Is Not Magazine would be a magazine if it weren't published as a poster. There's a lot of talk in the persuasion industry about "invented media", and this is a good example. It's a nice, simple idea. I especially like that the site does not duplicate the content, but instead offers information about the editorial staff and the means by which Is Not is produced / published. You get a glimpse at the recipe for this invented media, and you still have a reason to be on the loookout for a poster (next time you're in Melbourne, anyway).

[via Kottke]

12.7.05

Laces of death

The pair of Adidas kicks I'm wearing have ridiculously long laces, and today was the umpteenth time they got tangled in the wheels of my office chair. Naturally, I was thrilled to discover YewKnee's link to this list of shoelacing methods. I'm going to try the doubleback method, the lattice method... or just get shorter laces.

6.7.05

The Recombinant


Who owns the music and the rest of our culture? We do. All of us. Though not all of us know it - yet.


William Gibson romanticizes our recombinant tendencies and cut-and-paste culture in this Wired article.

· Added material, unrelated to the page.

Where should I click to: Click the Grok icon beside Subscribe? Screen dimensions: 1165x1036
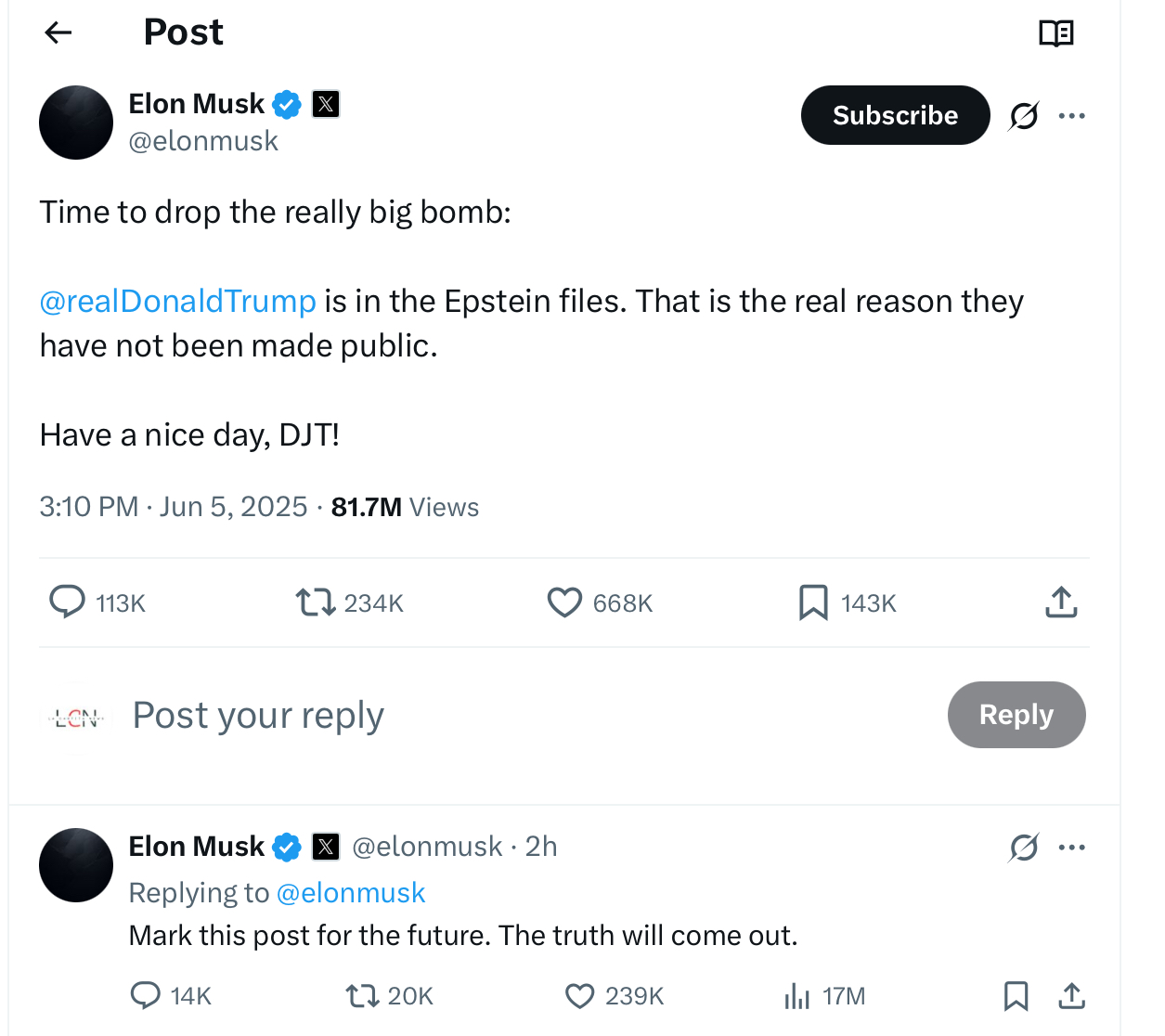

I've always liked the word recombinant - ever since first learning it during a genetics chapter in grade school science class (a truly remarkable occurrence for Catholic school). I wouldn't apply the term to my creative output for at least another ten years, once I learned to study culture in terms the meme (parallel to the gene in biology). Now it's a challenge to describe my work (and recreation) without using the "r" term, or some synonym of it.